STUDY QUESTIONS:
**a)** Please quote the stretch from "Just wondering…if I" through "most hopeless cases." in the discussion of defendants' rights below, word for word.
**b)** Extend the discussion of defendants' rights below, picking up after its final sentence.

STUDY TEXT section start

Say, MartinL, would you care to remind me what law or rule of evidence gives me the privilege not to incriminate my close family members? I agree, of course, that as a witness at trial I can’t be forced to incriminate myself, and in many jurisdictions my wife is also safe. But “close family members” is a rule that I just don’t recall. Can you explain?

Just wondering…if I were to visit the US and get arrested, do I have any rights at all? Would the procedure be similar, or can they just lock me up and throw away the key? I’m from the UK, if that makes a difference.

Nonsense. The public defenders I have known have been excellent lawyers. I think you’ll find that especially in rural areas with low caseloads and with a state public defender’s office, you can get very good counsel. The problem is that they often end up with the most hopeless cases.

I would have high confidence in attorneys of agencies such as the Ohio Office of the Public Defender. They are quite confident and reasonably well-funded.

It’s in states (such as Texas, I think, and several other southern states) where they don’t have full-time public defenders, but instead have an “appointed counsel” system, where I would fear the quality of counsel. You’re likely to end up with someone who is an inexperienced lawyer in general, someone who is inexperienced in criminal law or your particular kind of case, or someone who has no interest in defending you competently.

Even if your not guilty of anything at all, shut up. You will never help yourself by talking to the police without counsel.

It was my intention not to be perfectly precise at that point. As you have indicated yourself, just exactly what persons are safe may vary between jurisdictions. In some places (at least in Europe), parents, children, siblings, sometimes even grandparents and -children are safe. Other places are more strict and only protect your spouse or only you alone. Since I mentioned it merely as an aside, I did not see any necessity to be too specific, and referred to the general idea behind these rules instead.

STUDY TEXT section end
SOURCE DATA section start

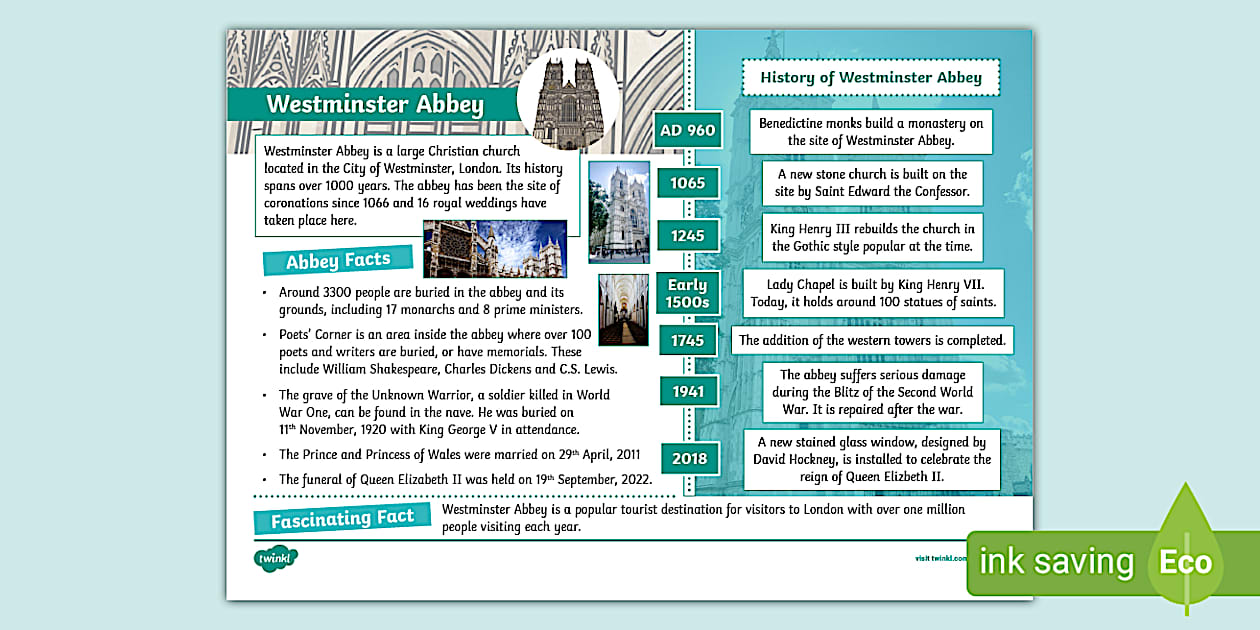Image resolution: width=1260 pixels, height=630 pixels.
Task: Toggle the Early 1500s timeline marker
Action: [x=687, y=293]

SOURCE DATA section end

RESULTS IN ORDER:
**a)**
Just wondering…if I were to visit the US and get arrested, do I have any rights at all? Would the procedure be similar, or can they just lock me up and throw away the key? I’m from the UK, if that makes a difference.

Nonsense. The public defenders I have known have been excellent lawyers. I think you’ll find that especially in rural areas with low caseloads and with a state public defender’s office, you can get very good counsel. The problem is that they often end up with the most hopeless cases.

**b)**
Appointed counsel generally works fine; inexperienced lawyers don’t get appointed to cases above their experience level. I, for example, can be appointed for misdemeanors and felonies of up to a certain level, but not, say, first degree felonies or capital murder, as the judges in charge of court appointments have not yet found me experienced enough to take on those kinds of cases. To my thinking this is no different than the DA or Public Defender assigning misdemeanors and lower level felonies to the less experienced assistant DAs and Public Defenders.

Lawyers generally take just as much an interest in competent representation of court appointments as they do paying clients, because (1) they have a professional responsibility to do so, and (2) it’s not like they’re not getting paid at all. The state or county reimburses them for their time and expenses, and although you don’t make quite as much as if you’d been hired, you don’t have to send the county treasurer nasty letters to get paid, either.

I see.

Well, since the OP mentioned the words of the famous Miranda warning, I assumed we were discussing US federal and state interrogations. I didn’t even think of the rules that might apply in Europe.

To keep the record straight: within the United States, I am unaware of any juridsdiction that allows a privilege against incriminating “close family members” other than a spouse. Indeed, even in the case of a spouse, what’s protected is not “incrimination,” but confidential spousal communication. So even in a state that has the spousal privilege, a husband may be compelled to testify that he saw his wife commit a crime, or even that she confessed to him after the fact if someone else was also privvy to the conversation. The privilege does not exist when the communication is not private.

As I say, I’m unaware of what the rules may be in other countries. It would be interesting to see an overview.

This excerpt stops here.